Clinically-relevant Germline Variants in Children with Non-Medullary Thyroid Cancer.

Abstract

The underlying genetic cause of non-medullary thyroid cancer (NMTC) in children is often unknown, hampering both predictive testing of family members and preventive clinical management. Our objectives were to investigated the potential heritability in the largest childhood NMTC cohort that has been genotyped to date. Nationwide retrospective cohort study. Tertiary referral centers. In total, 97 patients diagnosed with pediatric NMTC between 1970-2020 were included in this study. Germline whole genome sequencing (WGS). The main outcome measures were mutation detection yield in 1) clinically-relevant tumor predisposition genes, and 2) genes previously associated with NMTC. In total, 13 of 97 patients (13%) carried a germline (likely) pathogenic (P/LP) variant in a well-known tumor predisposition gene: APC (n=1), BRCA2 (n=2), CHEK2 (n=4), DICER1 (n=4), HOXB13 (n=1), , and MITF (n=1).
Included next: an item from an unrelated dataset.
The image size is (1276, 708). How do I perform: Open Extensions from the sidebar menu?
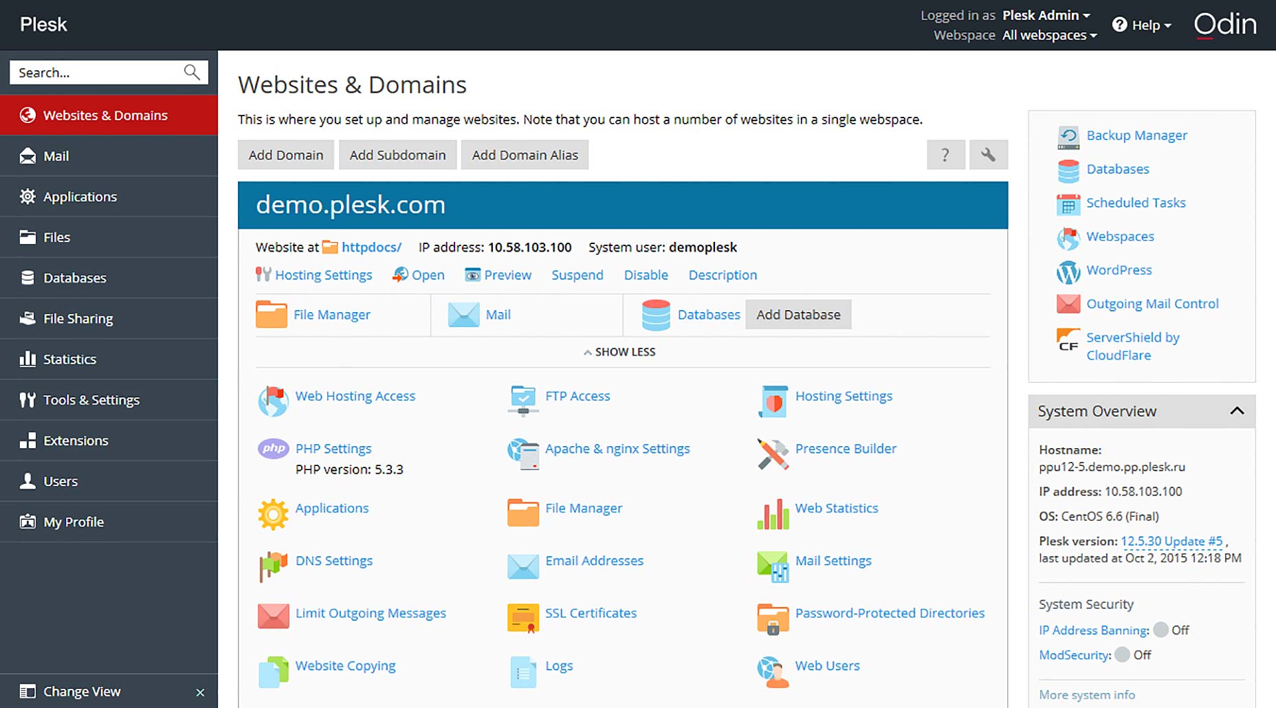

In addition, one patient was diagnosed with Pendred syndrome (SLC26A4) and nine variants of high interest were found in other NMTC candidate susceptibility genes. The reported prevalence (13%) of germline variants in well-known tumor predisposing genes and the added value of a revised personal-/family history and histology led us to recommend genetic counseling for all childhood NMTC patients.The detected tumor predisposition syndromes are associated with a risk for second cancers which necessitates additional surveillance of the index patients and pre-symptomatic genetic testing of at risk family members.